> Problem details:
Copy exactly the last part of the entries, starting from the line with "The height and width of the screenshot is (466, 835)." and including the final line.

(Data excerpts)
━━━━━━━━━━

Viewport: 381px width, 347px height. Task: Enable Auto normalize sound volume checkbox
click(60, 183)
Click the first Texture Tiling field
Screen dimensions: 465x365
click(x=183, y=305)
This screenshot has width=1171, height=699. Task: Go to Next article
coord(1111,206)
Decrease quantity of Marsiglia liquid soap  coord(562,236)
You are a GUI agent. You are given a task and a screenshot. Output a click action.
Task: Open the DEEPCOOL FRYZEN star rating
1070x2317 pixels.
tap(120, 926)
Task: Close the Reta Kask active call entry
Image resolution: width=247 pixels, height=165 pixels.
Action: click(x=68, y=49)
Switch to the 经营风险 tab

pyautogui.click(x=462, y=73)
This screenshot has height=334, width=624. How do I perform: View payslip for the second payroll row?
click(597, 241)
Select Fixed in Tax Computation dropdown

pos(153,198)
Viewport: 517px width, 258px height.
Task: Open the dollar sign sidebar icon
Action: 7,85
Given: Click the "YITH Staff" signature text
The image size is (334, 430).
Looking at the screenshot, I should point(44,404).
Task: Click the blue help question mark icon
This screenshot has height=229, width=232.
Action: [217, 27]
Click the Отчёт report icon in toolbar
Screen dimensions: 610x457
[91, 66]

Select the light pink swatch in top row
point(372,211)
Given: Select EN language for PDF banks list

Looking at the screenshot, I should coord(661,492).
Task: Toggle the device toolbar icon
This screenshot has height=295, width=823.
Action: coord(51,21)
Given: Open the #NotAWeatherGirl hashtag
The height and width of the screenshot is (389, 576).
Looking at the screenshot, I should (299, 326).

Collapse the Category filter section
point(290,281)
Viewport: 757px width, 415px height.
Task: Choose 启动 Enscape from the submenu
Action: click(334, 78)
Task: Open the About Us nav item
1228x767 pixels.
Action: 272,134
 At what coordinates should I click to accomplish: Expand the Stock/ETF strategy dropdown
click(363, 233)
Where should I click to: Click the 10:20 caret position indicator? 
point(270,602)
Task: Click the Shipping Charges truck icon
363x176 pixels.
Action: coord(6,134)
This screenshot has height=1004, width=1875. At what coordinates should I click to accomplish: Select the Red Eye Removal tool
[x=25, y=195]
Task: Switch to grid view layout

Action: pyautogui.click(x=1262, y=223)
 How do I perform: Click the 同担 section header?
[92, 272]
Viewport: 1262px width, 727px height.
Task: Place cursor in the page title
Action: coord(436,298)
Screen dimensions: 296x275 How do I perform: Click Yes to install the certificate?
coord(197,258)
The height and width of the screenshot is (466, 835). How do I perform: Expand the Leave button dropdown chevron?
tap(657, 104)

━━━━━━━━━━

> Output of the exercise:
The height and width of the screenshot is (466, 835). How do I perform: Expand the Leave button dropdown chevron?
tap(657, 104)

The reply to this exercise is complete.